Concert-hall quality sound for all seven occupants is the promise of the new Audi Q7.

The music is delivered by a 23-speaker Bang & Olufsen 3-D sound system that is second to none. It uses Fraunhofer Symphoria technology to deliver a clearly defined front stage and a perfectly balanced surround- sound field for each seat.

Most prestige marques offer car buyers upgrades to exclusive sound systems made by brands usually associated with esoteric home hi-fi. And involving international research institutes such as Fraunhofer indicates just how serious it is being taken.

The average driver will spend 1000 hours a year in their car so music is important in filling in that time. But at what cost?

Bentley offers Naim Audio as a $15,000 upgrade while most Lexus cars come with a Mark Levinson 17-speaker, 835watt model.

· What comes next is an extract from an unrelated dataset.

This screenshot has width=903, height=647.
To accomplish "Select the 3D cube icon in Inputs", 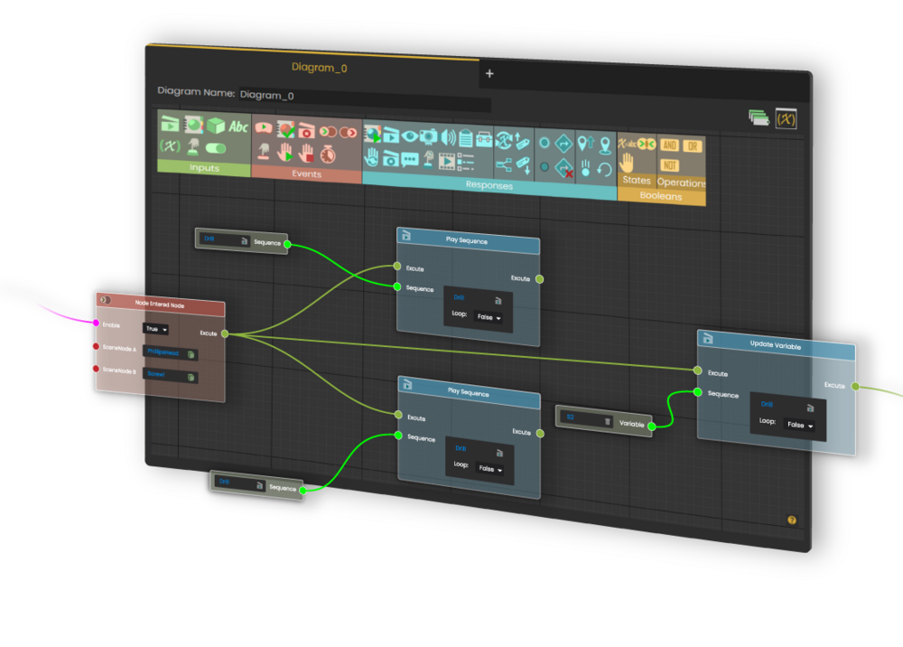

Audi offers Bang & Olufsen upgrades ranging from $2000 for the A1 to $17,000 for A8. Related brands Jaguar and Land Rover embrace Meridian upgrades from $2270-$10,500, while Aston Martin offers B&O in some models as standard, in others as a $14,500 upgrade.


Bang & Olufsen Advanced Sound System in Audi Q7.

BMW provides a Harman Kardon upgrade for $1200-$1900 and in the 6 Series B&O for $14,000-$16.000.

Mercedes-Benz uses a Burmester hand-made system which includes 13 speakers, front bass and 590 watts multi-channel DSP amplifier. It’s a $2990 upgrade on the C-Class and standard on the S-Class.

Lamborghini offers a Sensorum upgrade for $8200 while Bose pops up in marques including Alfa Romeo, Maserati, Lancia and Audi. But Bose insists it has a clean-sheet policy, each fit-out engineered to work in harmony with the interior of each car.

The typical installation includes special multi-channel amplifiers designed to cope with the rugged life and extreme temperatures of a car environment.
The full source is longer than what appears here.